The new Top 500 leader, the K Computer housed at the Riken Advanced Institute for Computational Science in Kobe, Japan, runs 68,544, eight-core Sparc chips made by Japan-based Fujitsu. The system is expected to eventually run some 80,000 of the Sparc processors.
The Chinese Tianhe-1A supercomputer, took the number one position last November with a performance of 2.57 petaflops.
In speeches after that, President Barack Obama referenced China’s accomplishment.
Supercomputer developers are keenly aware that they will need huge gains in power efficiency to reach supercomputing’s next big goal — building an exascale class system (1,000 time more powerful than a petascale system) by 2018.
“The problem is the trend that power-consumption is increasing,” said Erich Strohmaier, who heads the Future Technology Group of the Computational Research Division at Lawrence Berkeley National Laboratory and is a founder of the Top 500 list.
“Even if it is not desirable, we can adapt to 10 MW for the very largest systems, but we cannot allow power consumption to grow much more,” said Strohmaier. “This has been realized in the U.S. research community for a while and the Exascale initiative of the DOE (U.S. Department of Energy) is addressing this issue directly. Power consumption is already influencing computer design decisions and will have a big influence on the details of future HPC (high-performance computing) architectures.”
The average power consumption of top 10 systems in the latest Top500 list is 4.3 MW, up from 3.2 MW just six months ago.
There is a major focus globally on developing the architecture, software and hardware needed to produce a system capable of reaching supercomputing’s next milestone.

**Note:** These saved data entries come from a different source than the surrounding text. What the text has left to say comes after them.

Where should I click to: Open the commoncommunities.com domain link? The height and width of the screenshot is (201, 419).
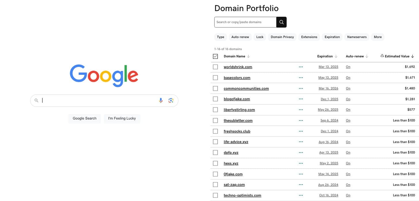[246, 89]
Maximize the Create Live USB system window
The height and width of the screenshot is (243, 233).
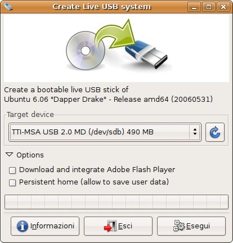tap(209, 7)
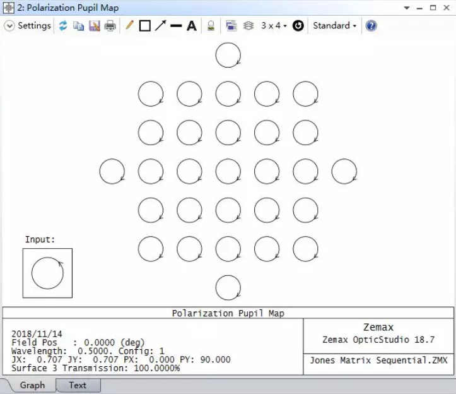Click the Save image icon
This screenshot has height=394, width=456.
95,26
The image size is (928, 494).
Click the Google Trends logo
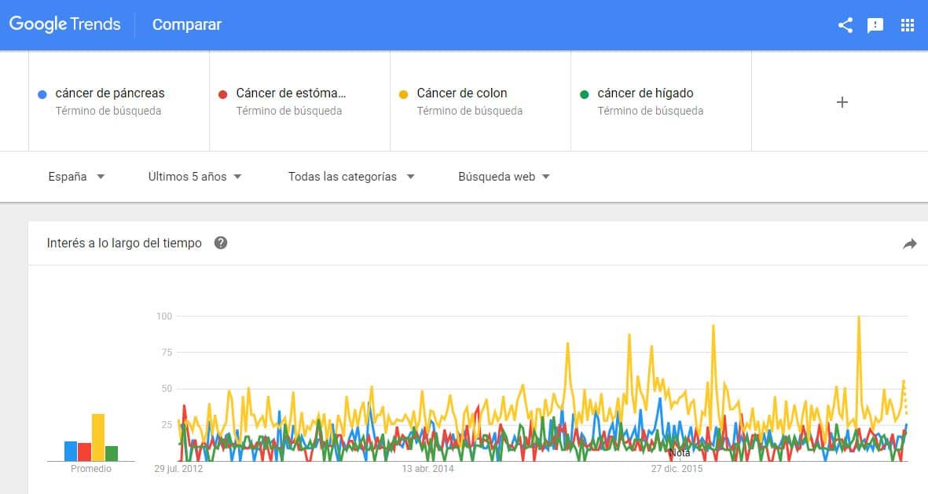(65, 24)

Dave Turek, vice-president of exascale computing at IBM, puts 20 MW as the idea range for power consumption by an exascale system.
Turek’s view was underscored by the DOE. In a report earlier this year, the agency put the “practical power limit” of an exascale system at 20 MW.
Achieving that goal would require a reduction in power consumption per operation in the range of 300 times less than what is now required for petascale systems, the DOE reported.
If an exascale system can be built at 20 MW, said Turek, it would mean that a petaflop can be delivered at 20 KW. Such a system would put the kind of computation power represented by Japan’s K Computer within reach of the typical corporate data center.
Building an exascale system at 20 MW “will be truly transformational to the IT industry, like nothing that has never been done in HPC before,” said Turek.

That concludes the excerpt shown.